Our Rabbis taught: One who sees the sun at its turning point, the moon in its power, the planets in their orbits, and the signs of the zodiac in their orderly progress, should say: “Blessed is the One who has wrought the wonders of creation.” And when does this happen? Abaye said, “every twenty-eight years when the cycle begins again and the Spring equinox falls in Saturn on the evening of Tuesday, going into Wednesday (Talmud, Berachot 59b).”
The first chapter of the Torah describes the sun’s creation as being on the fourth day of the creation week and so the blessing is only said when the vernal equinox occurs on a Wednesday, the fourth day of the biblical week, every 28 years. The blessing recited upon the sun is actually the same as that recited on many cosmic phenomena which inspire us to see the power of the created world and by extension its Creator, such as lightning or a particularly impressive mountain or eclipse, but the blessing on the sun is an especially significant one in the Jewish calendar due to its rare occurrence.
I vividly remember being only 12 years old, early in the morning on a Wednesday in April 1981, standing outside of the synagogue with my father making the blessing on the sun and thinking, “the next time this happens I will be 40.”
Well, here I am, 28 years later and next time, if I am here, I guess I will be 68. “Blessed be the One who has wrought the wonders of creation” is a blessing we make often as Jews, but there is something about the occasion of blessing the sun every 28 years that is, for me, especially poignant.

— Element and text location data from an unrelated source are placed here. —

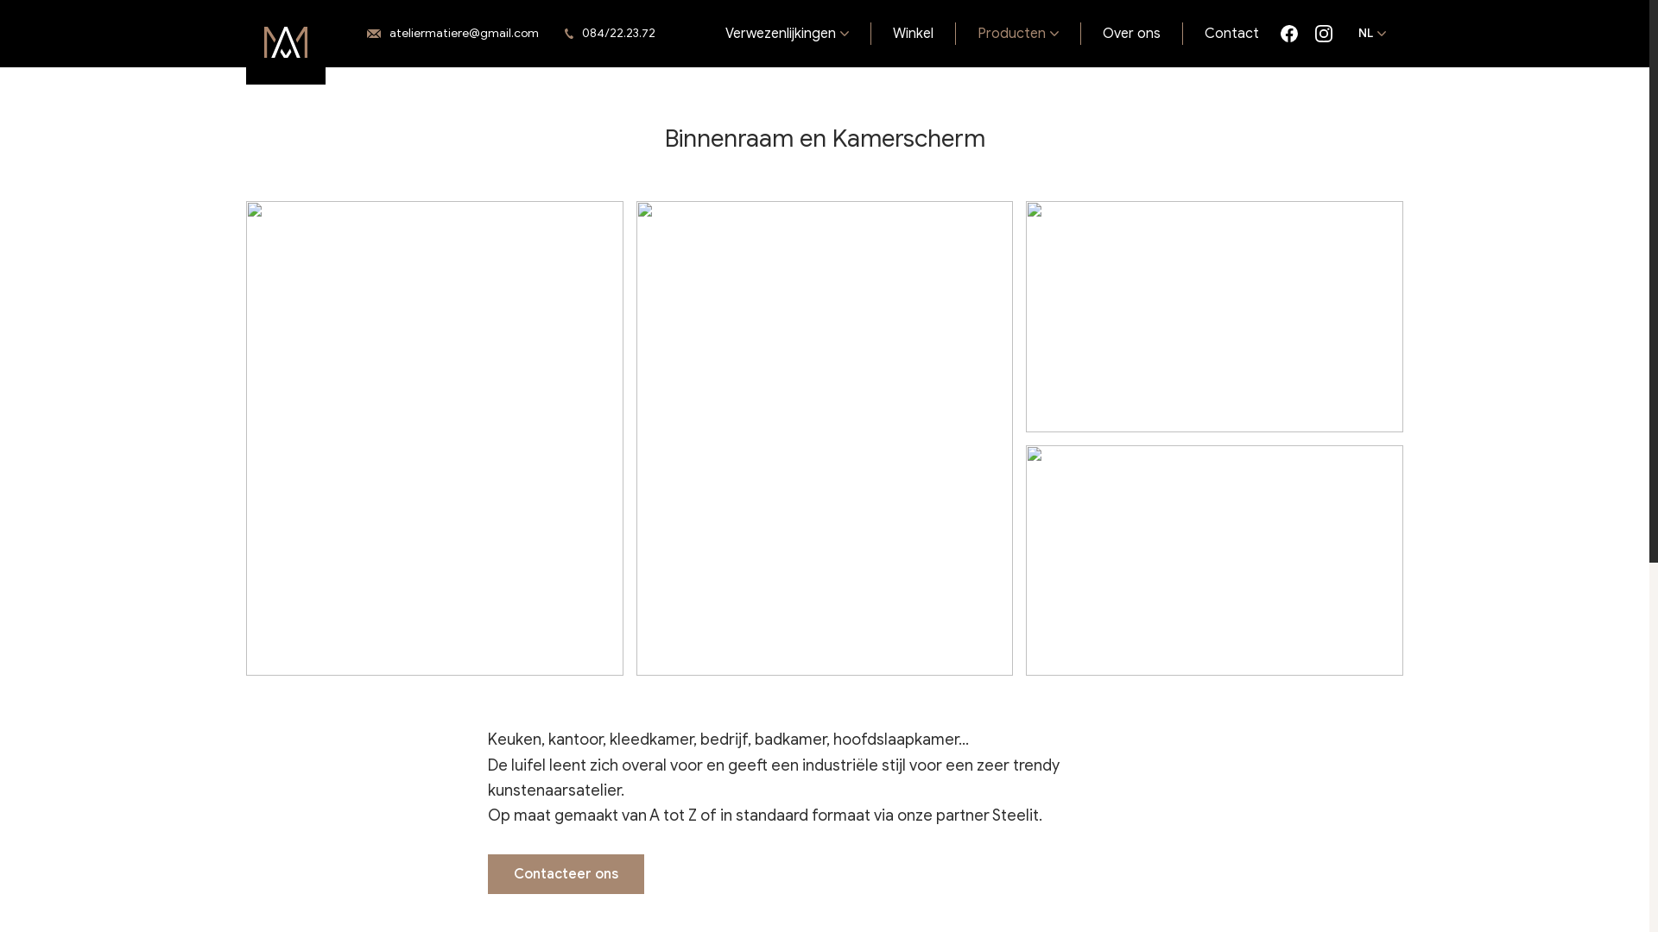 The image size is (1658, 932). Describe the element at coordinates (1230, 33) in the screenshot. I see `'Contact'` at that location.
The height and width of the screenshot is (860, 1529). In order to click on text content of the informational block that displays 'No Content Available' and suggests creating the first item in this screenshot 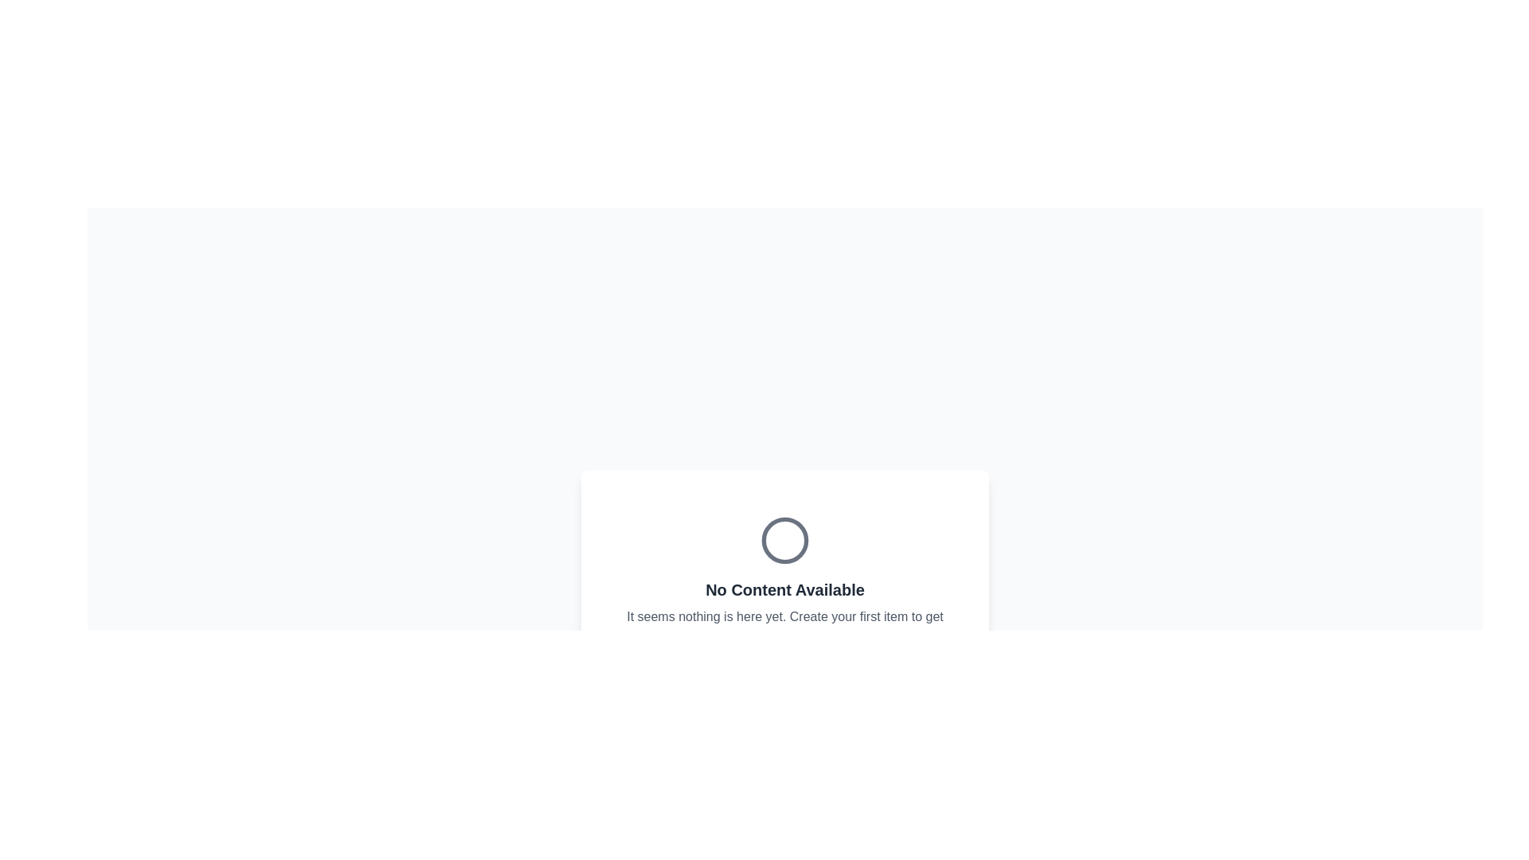, I will do `click(785, 581)`.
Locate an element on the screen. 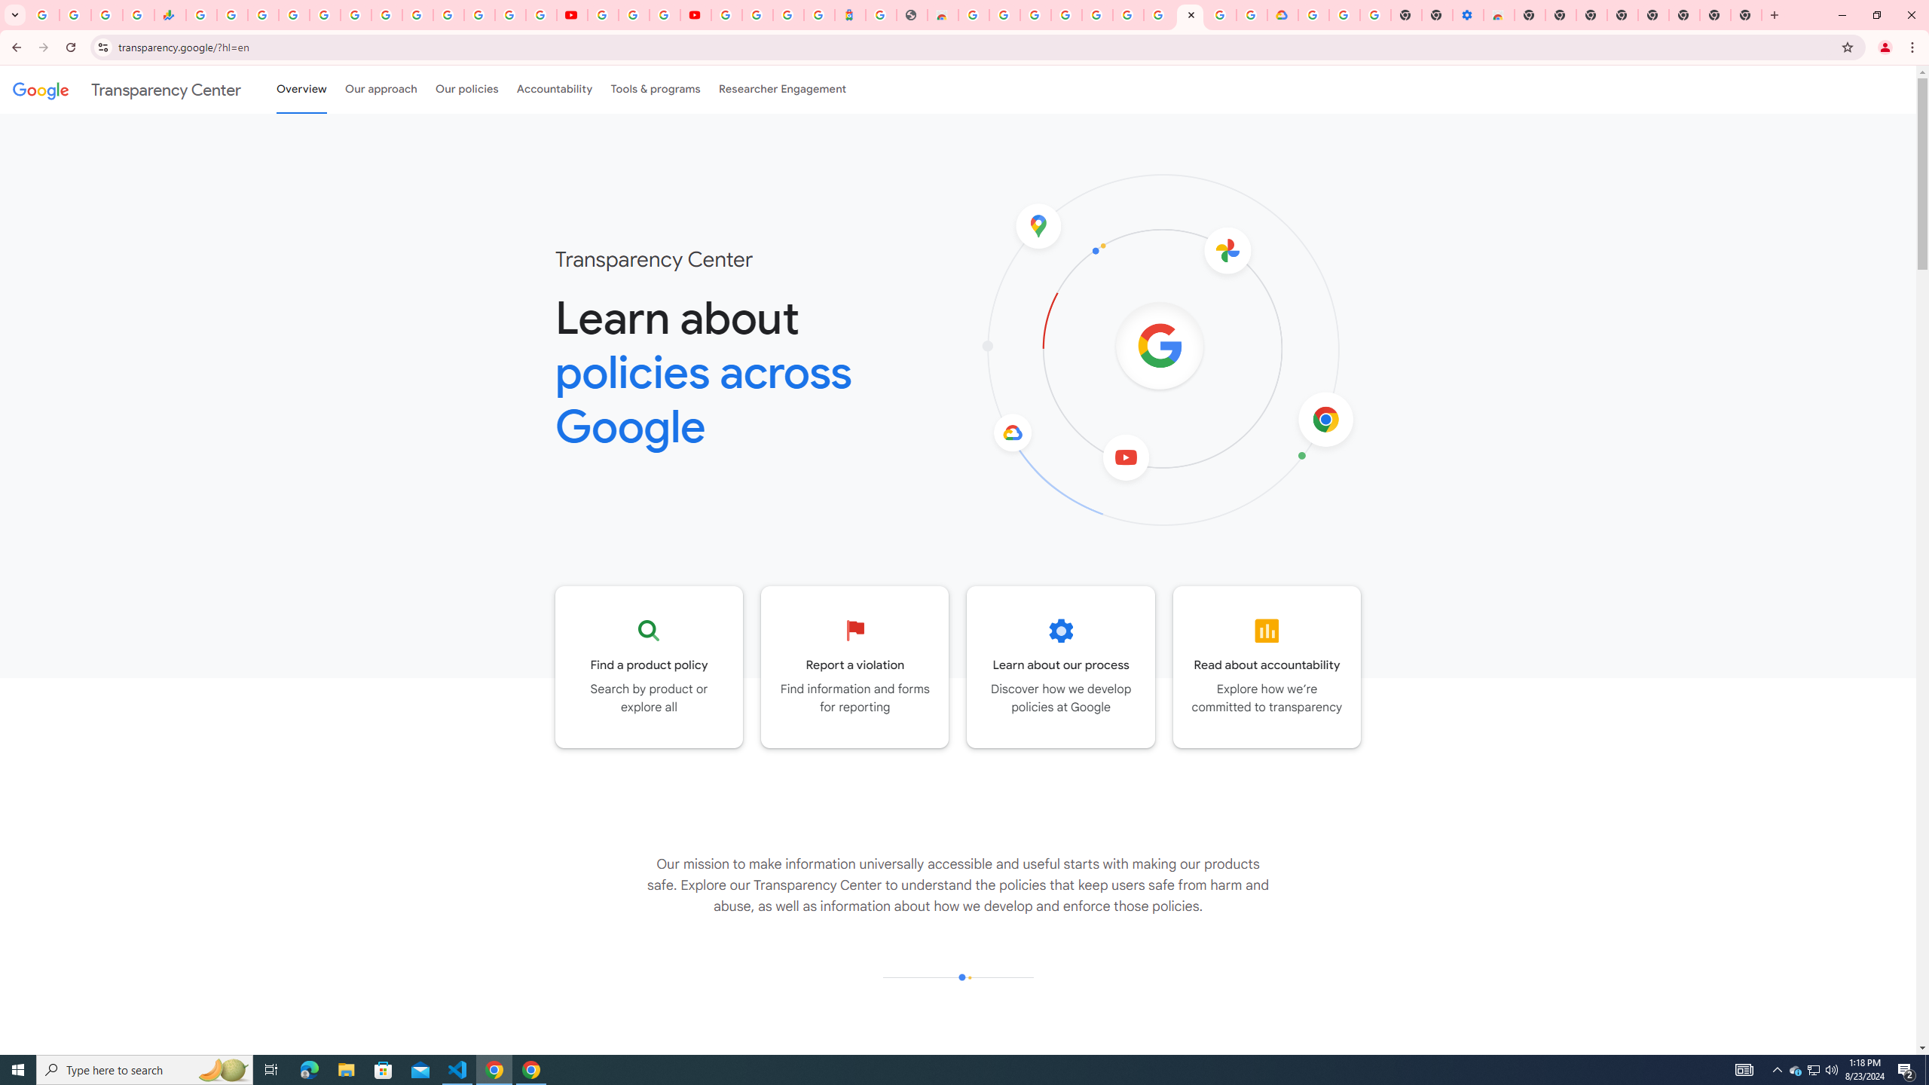 This screenshot has width=1929, height=1085. 'Forward' is located at coordinates (43, 47).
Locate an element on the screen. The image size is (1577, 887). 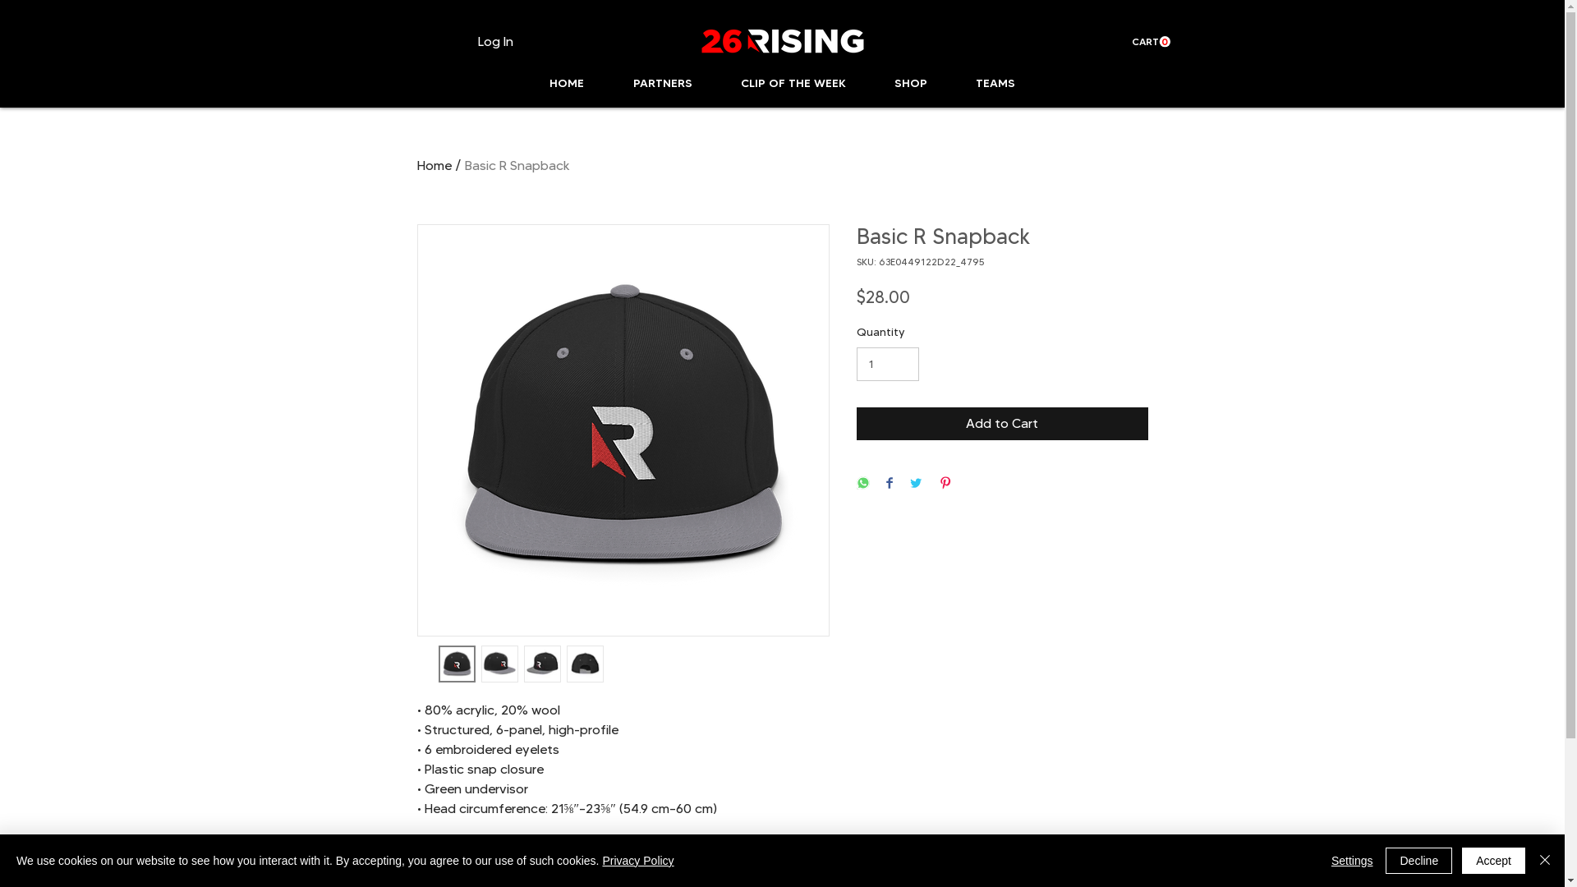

Perhaps for human beings, whose time under the sun is so limited, a 28-year interval is one that causes some existential reflection. Indeed, as I recently discussed Birchat Hachamah with my own young children, they inevitably reflected on their own lives and how many blessings on the sun they might live to make — some of which I, their children’s would-be grandfather, they remarked, would inevitably not be around for anymore.
Few Jewish rituals are celebrated by all Jews in the same way. Prayer for Jews today comes laden with and shaped by one’s individual and theological attitudes toward everything from the roles of men and women to knowledge of the Hebrew language; the observance of the Sabbath is often encumbered for many Jews by the difficulties of living in consonance with the modern world and the vagaries of soccer practice; but the blessing on the sun should serve to unify all our people together, and perhaps all people.
Who among us, even the unaffiliated and disaffected, does not appreciate, especially in our age of global warming and threatening raising seas, the need to thank God for the miraculous balance of the universe, the “wonders of the cosmos,” and our fiery but sustaining sun?
Rabbi Hyim Shafner serves Congregation Bais Abraham in University City.